Theoretically, every one of Guyana’s 800,000 or so residents could claim for themselves about 66 acres of real estate inland, safe from the sea. Much of that land is forested, some of it full of rare wonders, like endangered polychromatic tree frogs and waterfalls spilling from green plateaus. In reality, roughly 90% of the population is crammed into the narrow floodplain hugging the Caribbean. Almost half of them live in Georgetown, the waterlogged capital, most of which sprawls across a coastal basin that’s about 7 feet below sea level and depends on a network of drainage canals to remain habitable.
They live on the coast because that’s where the economic opportunities, such as they are, can be found. Guyana historically has been one of the poorest countries in the Western Hemisphere; from 2000 to 2015 the gross domestic product of the entire country was much smaller than that of most midsize US cities.

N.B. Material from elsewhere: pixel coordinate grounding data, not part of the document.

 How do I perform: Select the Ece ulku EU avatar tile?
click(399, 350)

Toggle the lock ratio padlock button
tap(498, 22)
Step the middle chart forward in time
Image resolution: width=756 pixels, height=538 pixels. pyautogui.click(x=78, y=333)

Such modest fortunes could be swept away in an instant. That 2005 tidal surge wiped out 59% of the annual GDP. Putting in adequate countermeasures—expanding and reinforcing the 280-mile long seawall, upgrading drainage canals, building housing infrastructure on higher ground—will cost billions.

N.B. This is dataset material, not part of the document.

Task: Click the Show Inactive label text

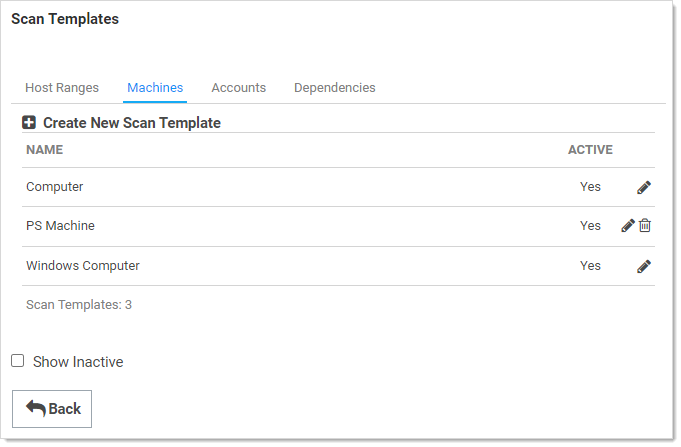Action: click(x=78, y=362)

Guyana will almost certainly experience another devastating surge. Warming Caribbean waters are projected to rise 8 to 10 inches in the next 30 years, according to the U.S. National Ocean Service. And if the world continues to burn fossil fuels at the going rate, the same report says the sea will rise 6 feet by century’s end. If nothing else changes, Georgetown’s seawall will be under water, and its residents will have scattered.
In the face of this, Guyana’s government is betting on a paradox: The very thing that threatens the country will be its salvation. The country’s leaders, praised in the past for their environmental stewardship, now believe the most effective way to rescue Guyana from fossil-fuel-induced climate change is—crazy as it sounds—to fully embrace the business of fossil fuels.

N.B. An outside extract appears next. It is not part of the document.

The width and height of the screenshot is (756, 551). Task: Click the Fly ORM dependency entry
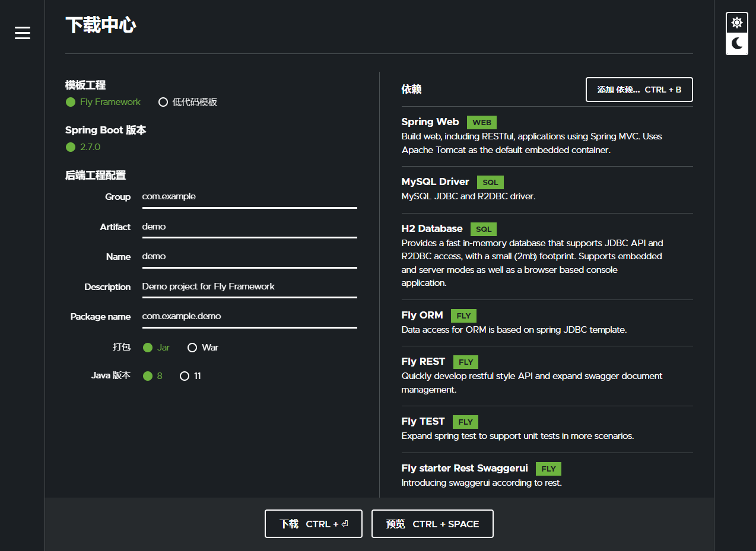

At the bottom of Guyana’s share of the Caribbean Sea sits a massive cache of oil. In 2015 exploration crews from Exxon Mobil Corp. found what would prove to be billions of barrels of crude about 120 miles from the shore—a once-in-a-generation jackpot that accounts for about one-third of the total oil discoveries worldwide since then. Some industry analysts estimate that the reserves in Guyanese waters could equal China’s.